Task instructions: Retype, exactly as they appear below, the lines between the line holding "Where should I click to: Select Tesla's" and the line holding "Task: Click the gray Vol legend swatch", both ends included.
###
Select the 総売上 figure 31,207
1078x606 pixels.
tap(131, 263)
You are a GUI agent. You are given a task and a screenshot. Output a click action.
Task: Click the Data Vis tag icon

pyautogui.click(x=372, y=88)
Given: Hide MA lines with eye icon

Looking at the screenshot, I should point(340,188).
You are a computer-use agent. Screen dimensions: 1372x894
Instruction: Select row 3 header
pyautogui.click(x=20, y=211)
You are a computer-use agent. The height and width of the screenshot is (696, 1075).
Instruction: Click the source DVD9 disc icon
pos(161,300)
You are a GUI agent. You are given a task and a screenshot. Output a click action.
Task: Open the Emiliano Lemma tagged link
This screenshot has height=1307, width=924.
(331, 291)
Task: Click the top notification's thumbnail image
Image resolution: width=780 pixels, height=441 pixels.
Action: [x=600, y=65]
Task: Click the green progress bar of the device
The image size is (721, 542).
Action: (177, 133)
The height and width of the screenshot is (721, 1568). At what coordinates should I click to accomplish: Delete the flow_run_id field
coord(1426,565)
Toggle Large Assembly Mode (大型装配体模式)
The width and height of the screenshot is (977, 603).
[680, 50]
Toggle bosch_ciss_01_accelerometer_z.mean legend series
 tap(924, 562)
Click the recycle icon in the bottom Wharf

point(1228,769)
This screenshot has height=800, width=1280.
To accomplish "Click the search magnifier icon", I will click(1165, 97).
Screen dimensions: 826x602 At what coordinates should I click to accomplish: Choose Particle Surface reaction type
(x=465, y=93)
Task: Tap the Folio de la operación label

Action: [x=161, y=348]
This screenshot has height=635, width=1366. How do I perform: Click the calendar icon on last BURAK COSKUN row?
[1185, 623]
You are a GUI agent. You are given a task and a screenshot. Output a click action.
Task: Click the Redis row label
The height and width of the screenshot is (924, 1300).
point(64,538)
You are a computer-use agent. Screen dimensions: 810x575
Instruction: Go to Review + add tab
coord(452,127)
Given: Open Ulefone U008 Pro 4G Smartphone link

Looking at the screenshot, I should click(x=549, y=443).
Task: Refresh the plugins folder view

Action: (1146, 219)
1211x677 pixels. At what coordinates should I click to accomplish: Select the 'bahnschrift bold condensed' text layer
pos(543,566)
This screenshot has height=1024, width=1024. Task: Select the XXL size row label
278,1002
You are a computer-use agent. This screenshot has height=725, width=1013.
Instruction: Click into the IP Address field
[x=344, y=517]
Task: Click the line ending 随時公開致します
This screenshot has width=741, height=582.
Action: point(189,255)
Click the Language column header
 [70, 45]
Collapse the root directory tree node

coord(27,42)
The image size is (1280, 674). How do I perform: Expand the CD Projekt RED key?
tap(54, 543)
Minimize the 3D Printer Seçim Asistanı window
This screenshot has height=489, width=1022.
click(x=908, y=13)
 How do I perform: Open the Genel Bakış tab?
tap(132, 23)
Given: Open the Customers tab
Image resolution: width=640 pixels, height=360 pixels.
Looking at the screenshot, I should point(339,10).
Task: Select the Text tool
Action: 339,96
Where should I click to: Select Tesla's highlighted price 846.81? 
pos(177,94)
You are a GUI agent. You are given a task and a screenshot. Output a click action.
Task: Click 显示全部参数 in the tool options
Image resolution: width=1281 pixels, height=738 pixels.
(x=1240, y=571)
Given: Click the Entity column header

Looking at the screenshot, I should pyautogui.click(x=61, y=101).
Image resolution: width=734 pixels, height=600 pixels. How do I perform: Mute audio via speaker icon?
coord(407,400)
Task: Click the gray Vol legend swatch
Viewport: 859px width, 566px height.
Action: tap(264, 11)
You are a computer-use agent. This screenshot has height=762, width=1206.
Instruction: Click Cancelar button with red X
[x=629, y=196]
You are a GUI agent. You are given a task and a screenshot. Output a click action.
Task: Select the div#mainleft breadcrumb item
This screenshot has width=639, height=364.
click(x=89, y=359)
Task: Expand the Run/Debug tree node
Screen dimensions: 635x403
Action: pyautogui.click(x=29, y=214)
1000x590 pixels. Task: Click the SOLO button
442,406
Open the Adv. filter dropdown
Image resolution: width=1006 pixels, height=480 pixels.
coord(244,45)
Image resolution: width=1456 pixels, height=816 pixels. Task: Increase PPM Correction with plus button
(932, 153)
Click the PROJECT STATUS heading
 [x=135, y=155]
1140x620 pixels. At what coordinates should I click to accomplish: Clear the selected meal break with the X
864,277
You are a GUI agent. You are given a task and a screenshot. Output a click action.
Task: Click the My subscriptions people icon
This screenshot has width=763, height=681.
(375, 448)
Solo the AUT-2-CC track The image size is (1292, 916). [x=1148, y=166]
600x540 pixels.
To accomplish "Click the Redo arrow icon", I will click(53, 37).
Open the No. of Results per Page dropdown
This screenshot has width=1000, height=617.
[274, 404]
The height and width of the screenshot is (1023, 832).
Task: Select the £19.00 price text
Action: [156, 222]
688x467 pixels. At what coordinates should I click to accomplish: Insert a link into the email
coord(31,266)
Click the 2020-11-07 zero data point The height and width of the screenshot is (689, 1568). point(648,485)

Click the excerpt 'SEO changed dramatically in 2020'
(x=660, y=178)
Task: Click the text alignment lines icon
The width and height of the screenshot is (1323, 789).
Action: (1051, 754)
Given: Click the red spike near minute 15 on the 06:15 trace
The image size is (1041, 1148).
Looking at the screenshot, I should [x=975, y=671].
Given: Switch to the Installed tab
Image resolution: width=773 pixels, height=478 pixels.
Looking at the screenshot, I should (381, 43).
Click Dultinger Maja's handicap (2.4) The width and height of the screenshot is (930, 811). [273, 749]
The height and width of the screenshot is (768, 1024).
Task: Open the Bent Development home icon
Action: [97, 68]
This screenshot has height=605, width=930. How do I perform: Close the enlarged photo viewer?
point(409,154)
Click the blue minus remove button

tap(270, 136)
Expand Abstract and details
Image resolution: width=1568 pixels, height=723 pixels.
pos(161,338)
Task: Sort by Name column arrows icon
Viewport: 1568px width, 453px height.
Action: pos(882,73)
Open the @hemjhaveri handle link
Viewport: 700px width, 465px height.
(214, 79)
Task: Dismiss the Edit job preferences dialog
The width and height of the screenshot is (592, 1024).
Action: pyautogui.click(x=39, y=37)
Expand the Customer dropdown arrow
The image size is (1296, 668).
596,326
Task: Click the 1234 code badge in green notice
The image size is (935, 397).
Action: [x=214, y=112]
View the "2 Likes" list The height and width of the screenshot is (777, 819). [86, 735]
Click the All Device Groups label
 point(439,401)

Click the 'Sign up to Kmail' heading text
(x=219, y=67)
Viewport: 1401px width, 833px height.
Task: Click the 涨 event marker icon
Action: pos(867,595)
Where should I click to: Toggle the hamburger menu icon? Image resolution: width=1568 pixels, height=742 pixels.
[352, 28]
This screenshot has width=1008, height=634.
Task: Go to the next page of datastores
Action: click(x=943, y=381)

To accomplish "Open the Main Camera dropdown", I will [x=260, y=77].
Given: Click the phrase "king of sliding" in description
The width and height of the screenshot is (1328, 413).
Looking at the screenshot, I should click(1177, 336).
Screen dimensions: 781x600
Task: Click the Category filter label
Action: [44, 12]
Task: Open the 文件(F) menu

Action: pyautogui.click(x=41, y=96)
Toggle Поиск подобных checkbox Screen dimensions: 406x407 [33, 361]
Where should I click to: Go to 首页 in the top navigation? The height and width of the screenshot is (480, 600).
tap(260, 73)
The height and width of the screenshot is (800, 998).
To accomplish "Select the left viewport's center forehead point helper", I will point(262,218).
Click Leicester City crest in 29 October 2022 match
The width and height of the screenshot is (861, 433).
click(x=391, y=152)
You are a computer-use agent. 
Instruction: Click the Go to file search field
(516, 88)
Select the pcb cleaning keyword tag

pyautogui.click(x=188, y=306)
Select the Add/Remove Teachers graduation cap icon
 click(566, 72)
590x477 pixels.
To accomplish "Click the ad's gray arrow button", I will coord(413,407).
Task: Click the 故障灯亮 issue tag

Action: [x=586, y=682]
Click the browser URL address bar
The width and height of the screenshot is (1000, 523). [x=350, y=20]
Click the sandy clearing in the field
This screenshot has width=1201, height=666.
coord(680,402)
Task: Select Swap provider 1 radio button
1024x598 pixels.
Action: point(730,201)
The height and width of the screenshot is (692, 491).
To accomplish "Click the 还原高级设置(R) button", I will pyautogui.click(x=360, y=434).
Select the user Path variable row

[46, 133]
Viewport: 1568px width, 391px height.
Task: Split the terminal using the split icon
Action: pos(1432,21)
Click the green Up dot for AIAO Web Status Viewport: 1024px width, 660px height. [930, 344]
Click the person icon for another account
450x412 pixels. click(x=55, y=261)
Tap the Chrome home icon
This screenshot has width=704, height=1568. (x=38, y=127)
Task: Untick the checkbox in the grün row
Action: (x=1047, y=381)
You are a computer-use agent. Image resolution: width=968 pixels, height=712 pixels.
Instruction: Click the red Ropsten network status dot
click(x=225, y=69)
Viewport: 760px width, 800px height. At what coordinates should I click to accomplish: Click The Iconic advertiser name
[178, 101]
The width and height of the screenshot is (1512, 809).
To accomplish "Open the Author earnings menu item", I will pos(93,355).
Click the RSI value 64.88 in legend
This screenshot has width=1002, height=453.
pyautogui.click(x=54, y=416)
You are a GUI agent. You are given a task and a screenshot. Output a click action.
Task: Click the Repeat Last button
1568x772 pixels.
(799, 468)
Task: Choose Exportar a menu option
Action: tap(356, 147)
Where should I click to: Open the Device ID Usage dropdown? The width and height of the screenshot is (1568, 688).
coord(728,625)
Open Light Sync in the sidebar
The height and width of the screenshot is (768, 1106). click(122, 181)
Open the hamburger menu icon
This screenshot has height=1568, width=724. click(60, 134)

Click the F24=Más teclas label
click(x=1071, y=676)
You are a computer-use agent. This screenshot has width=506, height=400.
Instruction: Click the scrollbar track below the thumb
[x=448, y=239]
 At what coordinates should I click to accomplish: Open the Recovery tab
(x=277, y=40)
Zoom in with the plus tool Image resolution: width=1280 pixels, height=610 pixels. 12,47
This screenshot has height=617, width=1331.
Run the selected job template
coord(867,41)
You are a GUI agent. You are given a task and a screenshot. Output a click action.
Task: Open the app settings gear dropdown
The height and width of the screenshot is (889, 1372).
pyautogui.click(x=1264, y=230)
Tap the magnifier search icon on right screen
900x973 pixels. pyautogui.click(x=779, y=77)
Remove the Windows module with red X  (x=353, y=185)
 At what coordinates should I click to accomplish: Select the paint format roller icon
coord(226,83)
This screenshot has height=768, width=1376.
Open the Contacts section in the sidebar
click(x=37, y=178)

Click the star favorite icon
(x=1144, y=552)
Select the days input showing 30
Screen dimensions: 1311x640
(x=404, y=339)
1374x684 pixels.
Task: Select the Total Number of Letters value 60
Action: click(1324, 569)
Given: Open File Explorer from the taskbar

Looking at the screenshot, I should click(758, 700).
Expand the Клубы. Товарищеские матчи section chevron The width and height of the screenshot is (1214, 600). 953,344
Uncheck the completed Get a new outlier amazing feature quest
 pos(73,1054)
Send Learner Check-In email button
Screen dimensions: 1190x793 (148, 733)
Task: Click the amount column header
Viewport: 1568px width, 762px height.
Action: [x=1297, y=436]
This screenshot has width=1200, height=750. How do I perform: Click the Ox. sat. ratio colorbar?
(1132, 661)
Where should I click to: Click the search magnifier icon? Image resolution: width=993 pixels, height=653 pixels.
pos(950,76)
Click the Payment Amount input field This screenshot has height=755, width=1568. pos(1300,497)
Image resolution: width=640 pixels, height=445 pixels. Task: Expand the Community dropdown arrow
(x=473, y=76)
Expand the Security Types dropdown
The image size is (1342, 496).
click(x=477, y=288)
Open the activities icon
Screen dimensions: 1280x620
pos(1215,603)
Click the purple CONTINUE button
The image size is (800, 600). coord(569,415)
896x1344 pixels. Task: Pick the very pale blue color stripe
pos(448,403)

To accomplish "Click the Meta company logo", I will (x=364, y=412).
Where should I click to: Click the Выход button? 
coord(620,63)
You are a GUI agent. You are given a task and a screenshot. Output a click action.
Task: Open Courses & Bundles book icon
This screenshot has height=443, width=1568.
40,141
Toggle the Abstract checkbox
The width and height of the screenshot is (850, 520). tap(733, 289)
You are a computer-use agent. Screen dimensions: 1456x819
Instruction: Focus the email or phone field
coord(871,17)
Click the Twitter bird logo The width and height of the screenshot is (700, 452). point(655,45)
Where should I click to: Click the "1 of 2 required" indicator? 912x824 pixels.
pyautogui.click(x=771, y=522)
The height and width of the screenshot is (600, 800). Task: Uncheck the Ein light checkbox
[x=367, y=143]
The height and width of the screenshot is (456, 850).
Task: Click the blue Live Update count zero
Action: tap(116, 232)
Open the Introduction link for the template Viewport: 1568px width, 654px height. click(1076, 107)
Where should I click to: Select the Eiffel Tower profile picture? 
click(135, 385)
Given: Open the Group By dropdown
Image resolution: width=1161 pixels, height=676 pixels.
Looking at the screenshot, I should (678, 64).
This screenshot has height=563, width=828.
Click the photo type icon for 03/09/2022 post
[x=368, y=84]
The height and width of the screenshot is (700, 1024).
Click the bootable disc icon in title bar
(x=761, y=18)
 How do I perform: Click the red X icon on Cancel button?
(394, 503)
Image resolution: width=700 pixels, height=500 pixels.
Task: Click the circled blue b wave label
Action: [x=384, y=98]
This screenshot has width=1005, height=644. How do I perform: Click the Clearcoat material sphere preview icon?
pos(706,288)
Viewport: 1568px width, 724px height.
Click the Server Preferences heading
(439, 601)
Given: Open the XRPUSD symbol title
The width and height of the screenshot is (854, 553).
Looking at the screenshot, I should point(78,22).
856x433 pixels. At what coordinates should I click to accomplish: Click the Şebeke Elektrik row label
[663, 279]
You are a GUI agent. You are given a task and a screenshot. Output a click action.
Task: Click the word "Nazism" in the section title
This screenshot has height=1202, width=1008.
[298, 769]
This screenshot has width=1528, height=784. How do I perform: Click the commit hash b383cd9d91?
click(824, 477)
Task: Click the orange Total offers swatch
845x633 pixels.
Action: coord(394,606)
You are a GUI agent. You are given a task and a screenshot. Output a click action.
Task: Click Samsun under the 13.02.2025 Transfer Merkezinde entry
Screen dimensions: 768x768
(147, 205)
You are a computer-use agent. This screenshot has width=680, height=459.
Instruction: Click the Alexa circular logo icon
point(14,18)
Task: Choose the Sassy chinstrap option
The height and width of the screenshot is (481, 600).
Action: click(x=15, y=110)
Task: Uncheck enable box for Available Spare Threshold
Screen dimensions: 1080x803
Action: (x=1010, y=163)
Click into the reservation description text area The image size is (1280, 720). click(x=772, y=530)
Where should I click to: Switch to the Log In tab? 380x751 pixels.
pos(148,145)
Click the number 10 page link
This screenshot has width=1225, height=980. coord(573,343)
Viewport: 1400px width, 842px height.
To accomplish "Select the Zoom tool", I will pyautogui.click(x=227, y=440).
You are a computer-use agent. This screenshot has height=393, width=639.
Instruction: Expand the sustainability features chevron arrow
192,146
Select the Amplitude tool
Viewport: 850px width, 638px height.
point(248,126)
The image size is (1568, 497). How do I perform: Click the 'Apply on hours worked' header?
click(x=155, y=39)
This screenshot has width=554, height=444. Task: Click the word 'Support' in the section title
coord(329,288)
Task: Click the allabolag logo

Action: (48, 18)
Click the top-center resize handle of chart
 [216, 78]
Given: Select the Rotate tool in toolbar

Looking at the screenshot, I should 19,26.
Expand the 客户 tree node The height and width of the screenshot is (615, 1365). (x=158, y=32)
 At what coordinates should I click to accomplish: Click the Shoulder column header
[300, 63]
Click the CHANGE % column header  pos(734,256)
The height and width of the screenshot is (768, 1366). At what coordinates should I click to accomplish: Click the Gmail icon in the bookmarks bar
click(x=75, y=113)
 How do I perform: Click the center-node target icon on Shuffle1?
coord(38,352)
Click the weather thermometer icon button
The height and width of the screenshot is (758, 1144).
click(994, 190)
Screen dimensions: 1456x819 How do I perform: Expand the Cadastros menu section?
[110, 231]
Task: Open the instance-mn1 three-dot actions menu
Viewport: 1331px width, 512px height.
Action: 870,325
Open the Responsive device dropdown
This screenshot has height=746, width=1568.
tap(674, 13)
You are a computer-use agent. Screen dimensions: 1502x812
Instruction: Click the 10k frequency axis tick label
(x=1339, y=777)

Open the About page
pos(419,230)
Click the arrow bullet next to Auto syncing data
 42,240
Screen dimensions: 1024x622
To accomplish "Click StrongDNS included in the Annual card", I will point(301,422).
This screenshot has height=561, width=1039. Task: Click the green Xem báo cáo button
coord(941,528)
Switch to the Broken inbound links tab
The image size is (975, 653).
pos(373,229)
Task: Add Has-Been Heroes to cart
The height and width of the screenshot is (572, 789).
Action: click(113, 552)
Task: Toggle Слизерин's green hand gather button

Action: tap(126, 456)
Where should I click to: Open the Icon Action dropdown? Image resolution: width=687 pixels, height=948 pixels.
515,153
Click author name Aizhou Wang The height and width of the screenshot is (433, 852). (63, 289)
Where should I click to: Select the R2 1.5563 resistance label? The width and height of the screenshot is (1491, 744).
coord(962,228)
###
Task output:
Where should I click to: Select Tesla's highlighted price 846.81? 
pos(177,94)
You are a GUI agent. You are given a task and a screenshot. Output a click action.
Task: Click 显示全部参数 in the tool options
Image resolution: width=1281 pixels, height=738 pixels.
(x=1240, y=571)
Given: Click the Entity column header

Looking at the screenshot, I should pyautogui.click(x=61, y=101).
Image resolution: width=734 pixels, height=600 pixels. How do I perform: Mute audio via speaker icon?
coord(407,400)
Task: Click the gray Vol legend swatch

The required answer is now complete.